Gösterilen metin:
☆ ☆ ☆ ☆

"İçtihat Metni"
MAHKEMESİ : İstanbul Bölge Adliye Mahkemesi 6. Hukuk Dairesi
KARAR : Esastan Ret
İLK DERECE MAHKEMESİ : Kandıra Asliye Hukuk Mahkemesi
Taraflar arasındaki tapu iptal ve tescil davasından dolayı yapılan yargılama sonunda davanın reddine karar verilmiştir.
Kararın davacı tarafından istinaf edilmesi üzerine, Bölge Adliye Mahkemesince istinaf başvurusunun esastan reddine karar verilmiştir.
Bölge Adliye Mahkemesi kararı davacı vekili tarafından temyiz edilmekle; kesinlik, süre, temyiz şartı ve diğer usul eksiklikleri yönünden yapılan ön inceleme sonucunda, temyiz dilekçesinin kabulüne karar verildikten ve Tetkik Hâkimi tarafından hazırlanan rapor dinlendikten sonra dosyadaki belgeler incelenip gereği düşünüldü:
I. DAVA
Davacı, kadastro çalışmaları sırasında ... köyü 117 ada 104 ve 225 parseller ile 107 ada 8 parsel sayılı taşınmazın adına tapuya kayıt ve tescil edildiğini, bu taşınmazların komşu parselleri olan 117 ada 54 parsel ve 107 ada 7 parsel sayılı taşınmazın davalılardan ... adına, 117 ada 224 parsel sayılı taşınmazın davalılardan ... ... adına, 117 ada 87 parsel sayılı taşınmazın davalılardan ... adına tapuya kayıt ve tescil edildiğini, bu taşınmazlardan 117 ada 224, 225, 104, 54 ve 87 parsel sayılı taşınmazların babaları ...'in babası muris ... ...'tan, 107 ada 7 ve 8 parsel sayılı taşınmazların ise anneleri ... ...'tan intikal ettiğini, bu taşınmazların her iki murisin de sağlığında çocukları olan davacı ile diğer kardeşleri arasında paylaştırıldığını, kadastro çalışmaları sırasında davalı ...'in taşınmazların taksimini yanlış yaptırdığını bildirerek, dava konusu taşınmazlardan 117 ada 224 parselin 495,50 m2'lik kısmının, 117 ada 54 parselin 331 m2'lik kısmının, 117 ada 7 parselin 604 m2'lik kısmının, 117 ada 87 parselin 948,35 m2'lik kısmına ilişkin tapu kaydının iptali ile adına tapuya kayıt ve tescilini istemiş, yargılama aşamasında 15/02/2017 tarihli celsede; açılan davanın ... köyü 117 ada 224 parsel ve 117 ada 87 parsel sayılı taşınmazlar yönünden tefrikine karar verilerek 2017/103 Esasına kaydedilmiştir.

☆ ☆ ☆ ☆

Saklanan kayıtlar:
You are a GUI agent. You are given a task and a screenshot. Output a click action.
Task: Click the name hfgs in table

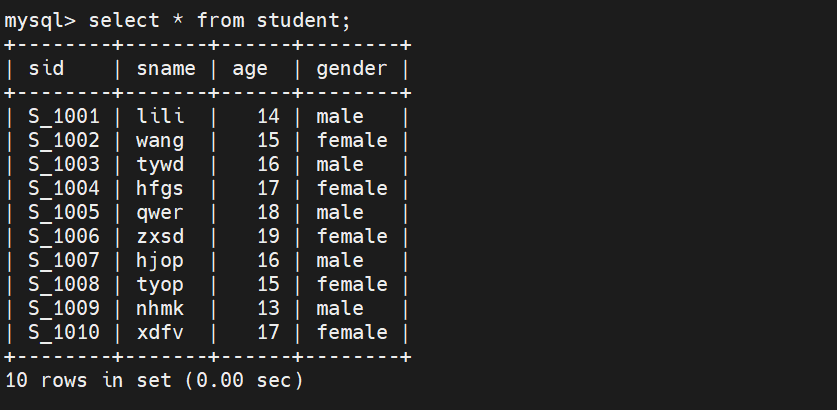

☆ ☆ ☆ ☆

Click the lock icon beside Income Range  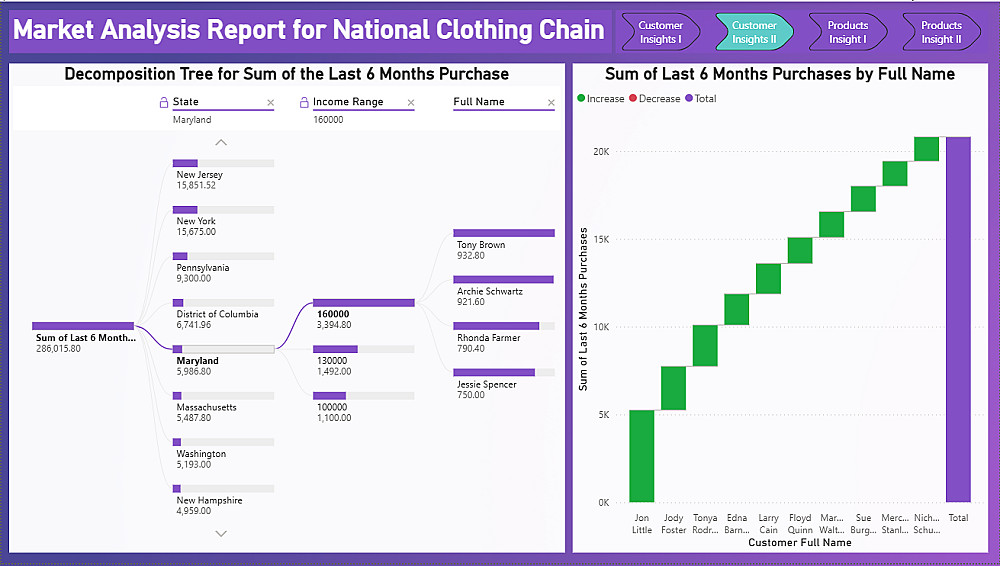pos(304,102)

☆ ☆ ☆ ☆

Talimatlar:
- A) İçtihat metninde “MAHKEMESİ : İstanbul” ifadesinden “davanın reddine karar verilmiştir.” ifadesine kadar olan bölümü aynen yazın.
- B) İçtihat metnine göre ilk derece mahkemesi hangi mahkemedir?
- C) Tapu iptal ve tescil davasıyla ilgili içtihat metninin son cümlesinden sonra gelecek kısmı yazın.

Alıştırma sonuçları:
- A)
MAHKEMESİ : İstanbul Bölge Adliye Mahkemesi 6. Hukuk Dairesi
KARAR : Esastan Ret
İLK DERECE MAHKEMESİ : Kandıra Asliye Hukuk Mahkemesi
Taraflar arasındaki tapu iptal ve tescil davasından dolayı yapılan yargılama sonunda davanın reddine karar verilmiştir.

- B) Kandıra Asliye Hukuk Mahkemesi.

- C)
II. CEVAP
Davalı, davanın zamanaşımına uğradıktan sonra açıldığını, müşterek murislerin sağlıklarında taşınmazları davacı ve davalılar arasında paylaştırdıklarını, kadastronun bu paylaşıma göre yapıldığını, bu paylaşımdan sonra taşınmazları bilfiil kullandığını, davacının iddialarının gerçeği yansıtmadığını belirterek davanın reddini savunmuştur.
III. İLK DERECE MAHKEMESİ KARARI
İlk Derece Mahkemesinin 28.03.2018 tarihli ve 2014/423 E, 2018/307 Karar sayılı kararıyla; kadastro tespiti döneminde tarafların murislerinden kalan taşınmazları bir bütün halindeyken kendi aralarında yapmış oldukları anlaşma gereği erkek kardeşler arasında paylaştıkları ve kadastro tespiti döneminde de bu doğrultuda tespit yapıldığı, yapılan bu paylaşıma göre yıllardır davacı ve davalı tarafından taşınmazların kendi sınırları dahilinde kullanıldığı ve davacının davalının bu kullanımına dava açtığı tarihe kadar ses çıkarmadığı ve esasen bu şekilde zımnen yapılan paylaşımı kabul ettiği, Yargıtay içtihatlarında da kabul edildiği üzere mirasçılar arasındaki paylaşımın miras payı oranına denk düşer şekilde yapılmasının zorunlu olmadığı miras payından farklı olarak anlaşılması halinde bu paylaşımın geçerli olacağı hususu da dikkate alındığında davacının miras payının tamamını alamadığı iddiasıyla açmış olduğu davanın reddi gerektiği, kaldı ki yapılan keşif ve dinlenen mahalli bilirkişi ile tanık beyanları veya başka bir belge ile davacının taşınmazların taksime aykırı olarak hatalı tespit gördüğü iddiasını kanıtlayamadığı, keşifte dinlenilen mahalli bilirkişi ve tanıkların taşınmazların yaklaşık 25-30 yıl önce davacı ve davalı ile dava dışı erkek kardeşleri arasında paylaşımının yapıldığı ve bu paylaşım doğrultusunda taşınmazlara yıllardır zilyet olunduğunu beyan ettikleri, TMK madde 6 uyarınca tarafların dayandıkları olguları ispatla mükellef oldukları ancak davacının taşınmazların taksime aykırı olarak hatalı tespit ve tescil edildiği iddiasını ispatlayamadığı gerekçesiyle davanın reddine karar verilmiştir.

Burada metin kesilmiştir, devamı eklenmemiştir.